**Task to complete:** Lines from the one containing "This screenshot has height=654, width=1200." to the end of the records, both ends included and exactly as written, are the whole answer, and no pictures go in it.

**Records provided:**
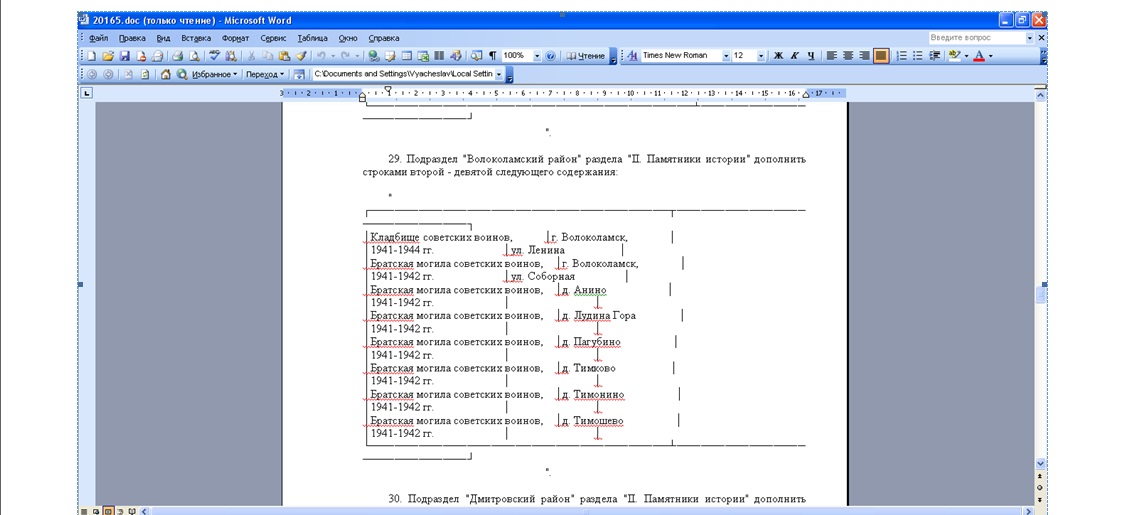This screenshot has width=1124, height=515.
Task: Click the numbered list icon
Action: point(901,56)
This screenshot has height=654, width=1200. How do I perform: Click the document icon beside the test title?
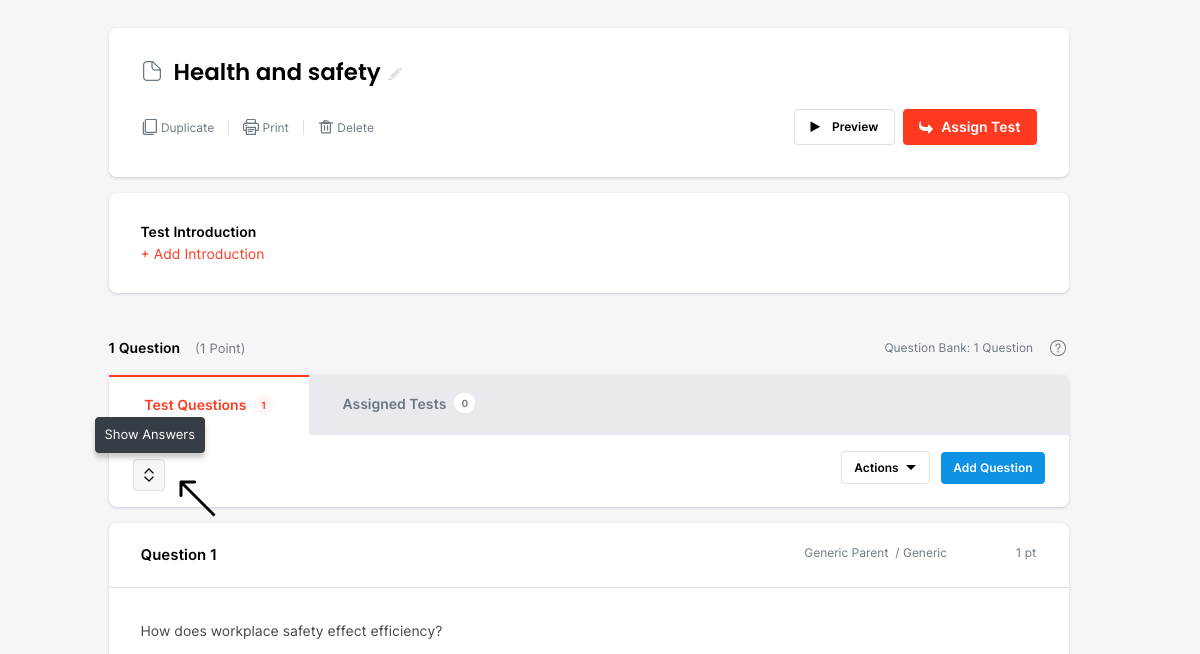tap(152, 72)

**Written reply:**
This screenshot has height=654, width=1200. How do I perform: Click the document icon beside the test title?
tap(152, 72)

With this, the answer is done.